I'm guessing WICKED = not as well as expected. Thanks for the info.


----------



## J'Bo (Nov 19, 2003)

Wicked was top 3!


----------



## gopro (Nov 19, 2003)

> _*Originally posted by CaptainDeadlift *_
> I'm guessing WICKED = not as well as expected. Thanks for the info.



HAS always does well b/c he is simply a damn good competitor. However, we have discussed it at length and we see flaws in his contest prep, that when corrected will put him on top. He is only hitting the stage at about 80% of his potential.


----------



## gopro (Nov 19, 2003)

> _*Originally posted by shortstuff *_
> GP you seem like you are in a happy cheerful giving mood.............   So what are you gonna do for me huh?




What do you want honey?


----------



## nikegurl (Nov 19, 2003)

hey GP....i know you'll be honest (and sorry if this was asked already)  does the redline taste as bad as the liquid clen?

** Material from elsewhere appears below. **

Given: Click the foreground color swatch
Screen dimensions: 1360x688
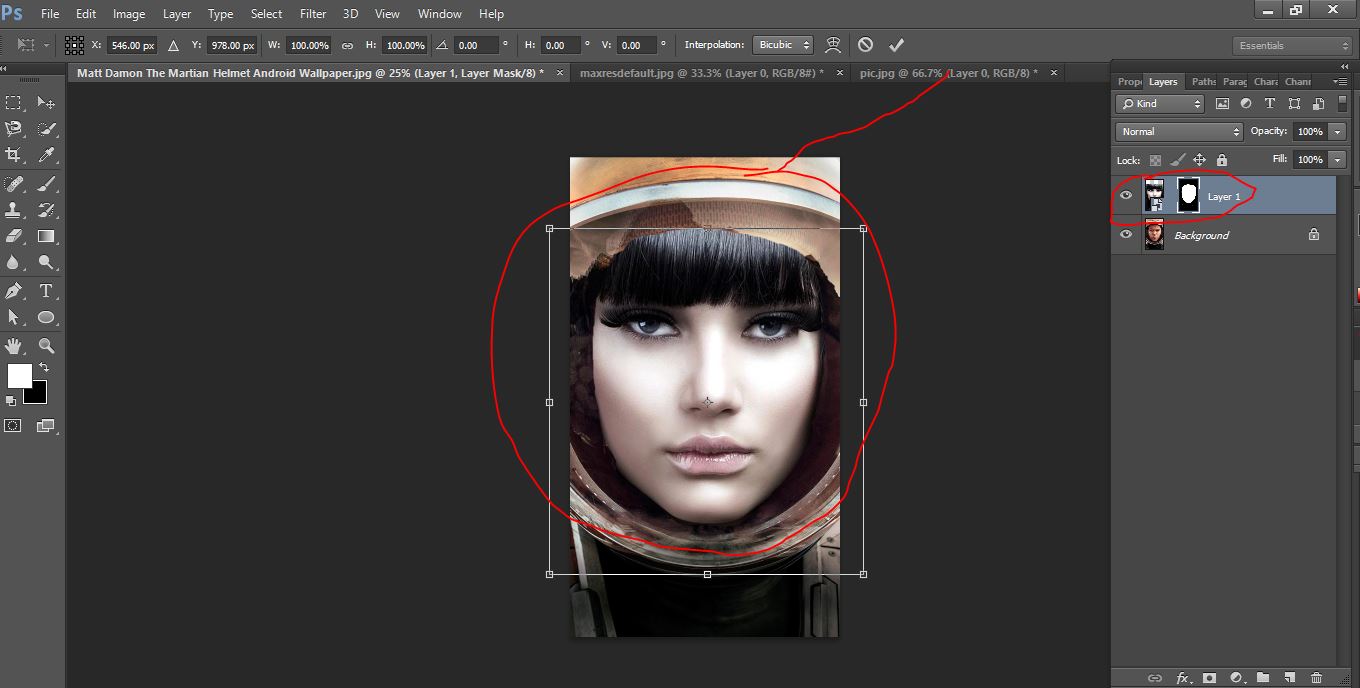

are the tastes at all similar?  thanks!


----------



## gopro (Nov 19, 2003)

> _*Originally posted by nikegurl *_
> hey GP....i know you'll be honest (and sorry if this was asked already)  does the redline taste as bad as the liquid clen?
> 
> are the tastes at all similar?  thanks!

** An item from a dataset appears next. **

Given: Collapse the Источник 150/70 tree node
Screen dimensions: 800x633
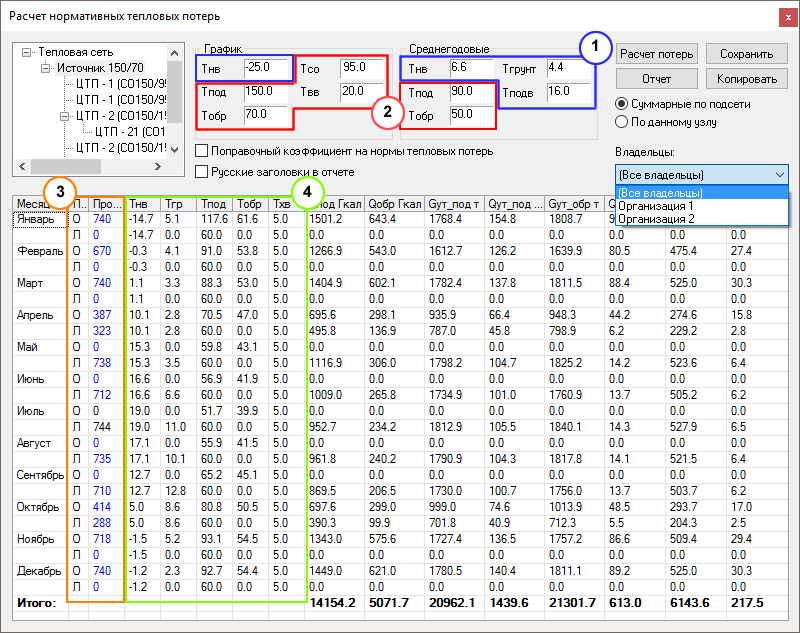Looking at the screenshot, I should coord(45,68).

While I don't think the taste of Redline is all that great, it is FAR better than Liquid Clen!


----------



## nikegurl (Nov 19, 2003)

better is good enough for me!  i got a sample in the mail but it's momentarily misplaced.    (that's different than lost)


----------



## shortstuff (Nov 19, 2003)

Nike girl, I actually LOVE the taste of the Redline, I can down it no problem now, hey I could drink the whole bottle


----------



## shortstuff (Nov 19, 2003)

HMMMMMMMM, what do I want from GP.........................nothing I already ordered my second bottle of redline  

Just wanting to say hi and get on this action with you you hot thing.


----------



## nikegurl (Nov 19, 2003)

that's good to hear b/c i never really get used to just how bad the liquid clen tastes....and that tastes just lasts and lasts no matter what!


----------



## shortstuff (Nov 19, 2003)

this tastes like a mix of all the citrus fruits you cn think of with a hint of strawberry.  It is great.


----------



## gopro (Nov 19, 2003)

> _*Originally posted by shortstuff *_
> HMMMMMMMM, what do I want from GP.........................nothing I already ordered my second bottle of redline
> 
> Just wanting to say hi and get on this action with you you hot thing.

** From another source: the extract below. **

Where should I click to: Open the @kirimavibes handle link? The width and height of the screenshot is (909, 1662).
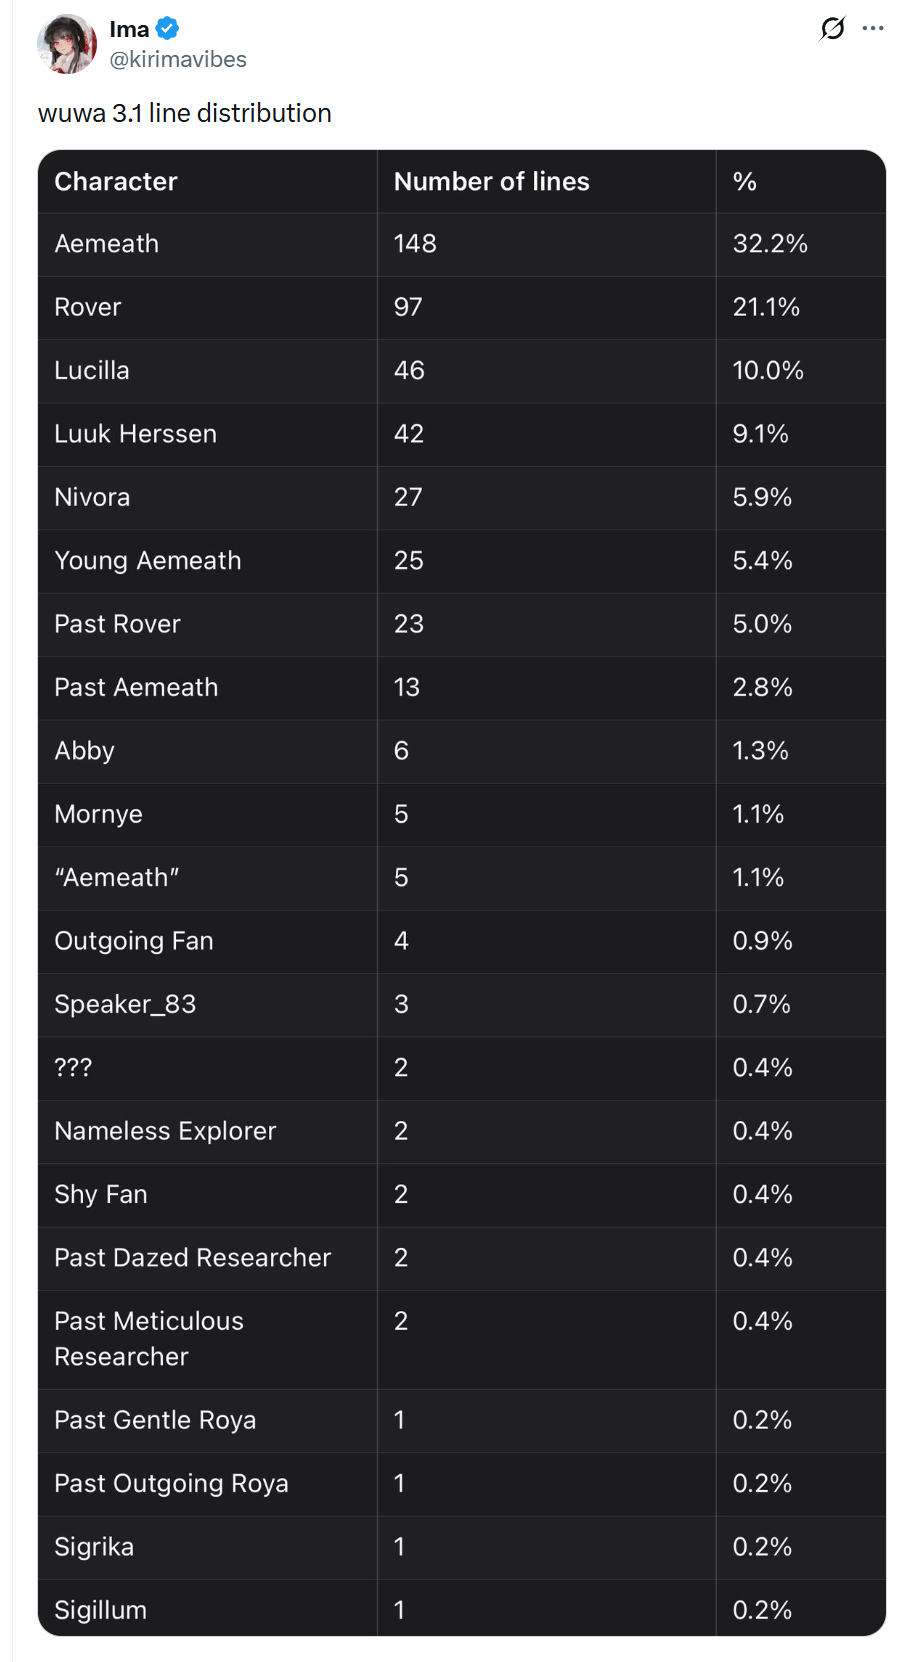(178, 60)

Well any pretty lady that calls me hot can get in on the action


----------



## shortstuff (Nov 19, 2003)

well i saw the pics from Vegas and OMG...........if you are not attached I am seriously wondering what the heck is wrong with people these days.  I mean you being single and miss hottie J'Bo, man I would hook up in a second wiuth either one of you.


----------



## J'Bo (Nov 19, 2003)

> _*Originally posted by gopro *_
> Well any pretty lady that calls me hot can get in on the action



I thought that you just said in another thread that you wont share me  well since your sharing i might as well


----------



## J'Bo (Nov 19, 2003)

> _*Originally posted by shortstuff *_
> well i saw the pics from Vegas and OMG...........if you are not attached I am seriously wondering what the heck is wrong with people these days.  I mean you being single and miss hottie J'Bo, man I would hook up in a second wiuth either one of you.



Are you trying to set us up too missy?


----------



## shortstuff (Nov 19, 2003)

Only as long as I can be in the middle of J'bo/GP sandwich, I mean I want some of that action................


----------



## J'Bo (Nov 19, 2003)

i dont share...GP can watch


----------



## shortstuff (Nov 19, 2003)

man i need that hug thinging riss had, cause that would perfect right here  :SS jumps J'bo:


----------



## J'Bo (Nov 19, 2003)

hug thingining?


----------



## gopro (Nov 19, 2003)

> _*Originally posted by shortstuff *_
> well i saw the pics from Vegas and OMG...........if you are not attached I am seriously wondering what the heck is wrong with people these days.  I mean you being single and miss hottie J'Bo, man I would hook up in a second wiuth either one of you.



Why thanks my dear!

And should we assume that you go BOTH ways


----------



## gopro (Nov 19, 2003)

> _*Originally posted by J'Bo *_
> I thought that you just said in another thread that you wont share me  well since your sharing i might as well



Awwww, you know I would never share you!


----------



## gopro (Nov 19, 2003)

> _*Originally posted by shortstuff *_
> Only as long as I can be in the middle of J'bo/GP sandwich, I mean I want some of that action................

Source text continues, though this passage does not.